Alida Slade is characterized throughout "Roman Fever" as a jealous and spiteful person who wants to assert her superiority over her friend. For no reason except to hurt her old friend, Grace Ansley, who Alida is still jealous of because her daughter, Barbara, is so much more vibrant that Alida's daughter, Alida reveals a secret from long ago.
Grace has long treasured a letter from Alida's late husband, Delphin, asking Grace to meet him in the Roman Coliseum one evening. Alida reveals that she wrote the letter in order to lure Grace, who she knew had a crush on Delphin, to the Coliseum to wait in vain for Delphin and be cruelly stood up. This letter also put the frail Grace in danger of contracting Roman fever at the Coliseum, which she does, and which makes her very ill. (In other words, Alida was willing to risk Grace's life with this joke.)

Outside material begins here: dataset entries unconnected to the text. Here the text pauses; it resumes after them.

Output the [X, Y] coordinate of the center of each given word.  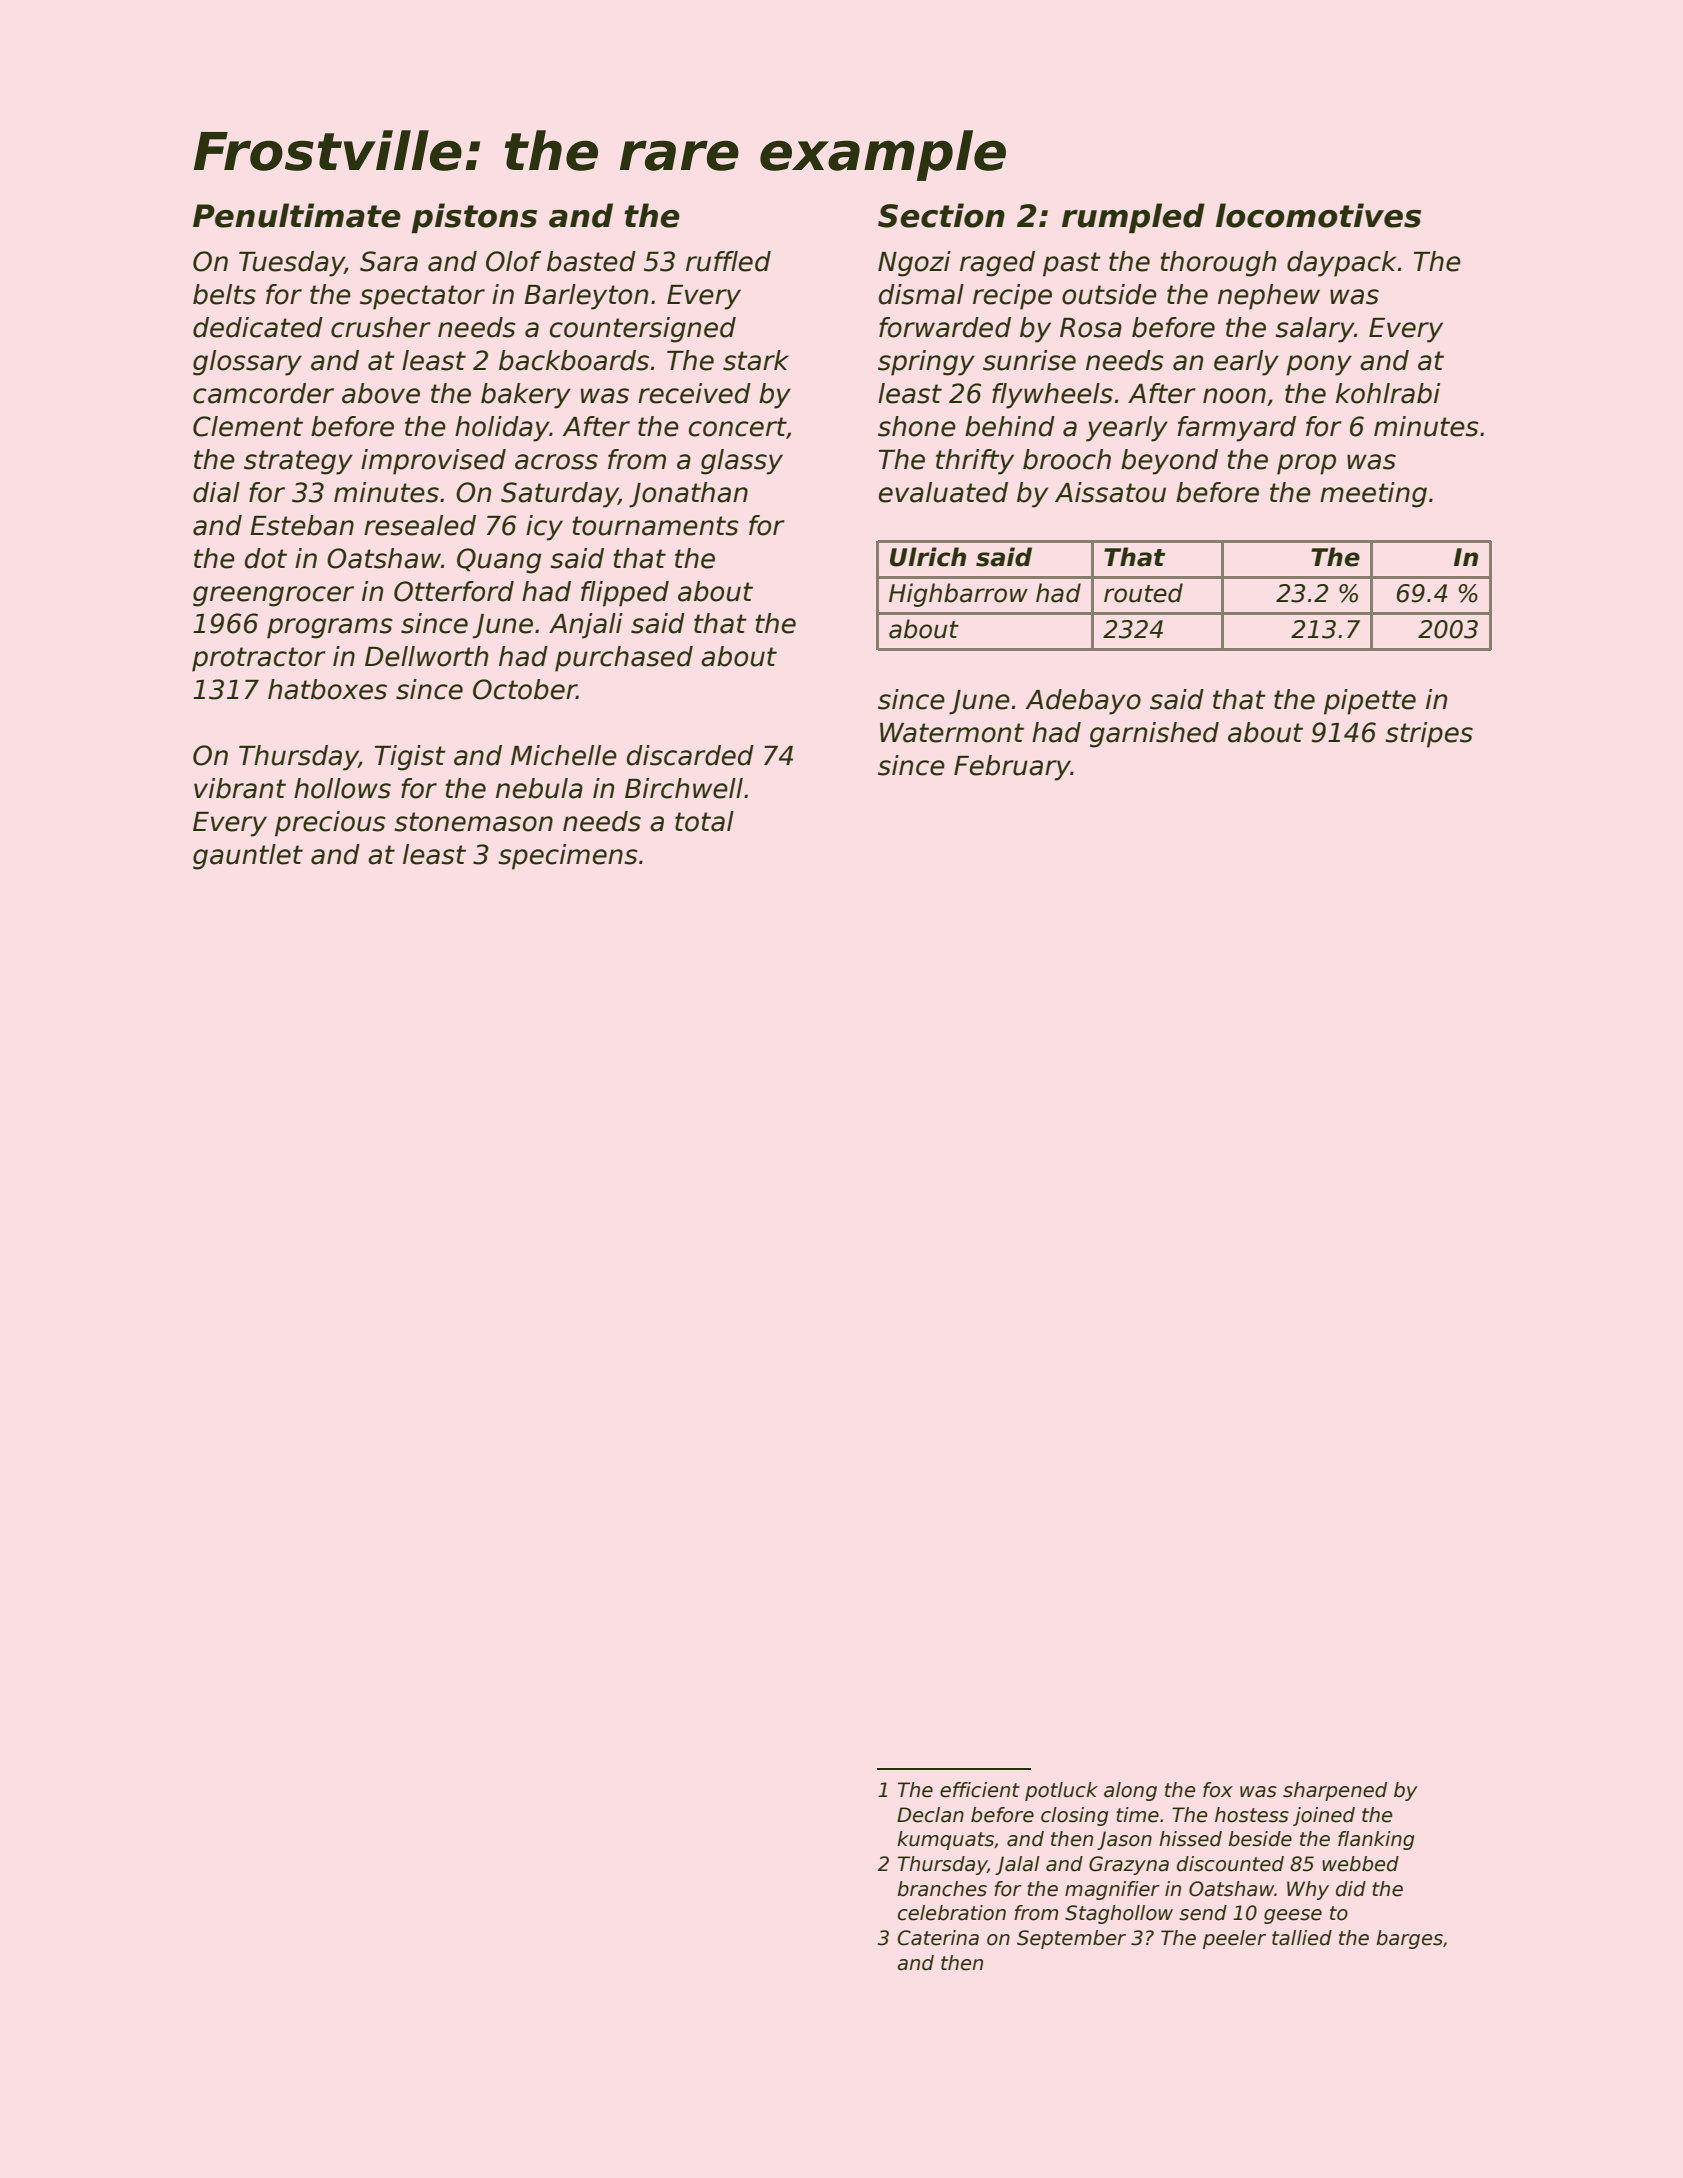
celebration [952, 1913]
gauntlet [248, 857]
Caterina [938, 1938]
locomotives [1318, 215]
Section [941, 215]
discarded [690, 755]
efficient [980, 1790]
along [1130, 1791]
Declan [930, 1815]
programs [330, 628]
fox [1218, 1790]
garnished [1154, 735]
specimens [568, 857]
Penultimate [297, 215]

This was a cruel joke, showing Alida to have been both jealous and spiteful. We could write this off as immature teenage behavior, except that by telling Grace the story, Alida reveals that she is still jealous and spiteful. She can't quite pity Grace as much as she would like and so wants to bring her down a peg or two.
However, the tables turn. Grace reveals that she wrote a note to Delphin saying she would meet him at the Coliseum—and he showed up. He might not have written the first note, but he was certainly responsive to Grace. Grace also reveals she and Delphin made love and had Barbara, turning the tables on Alida.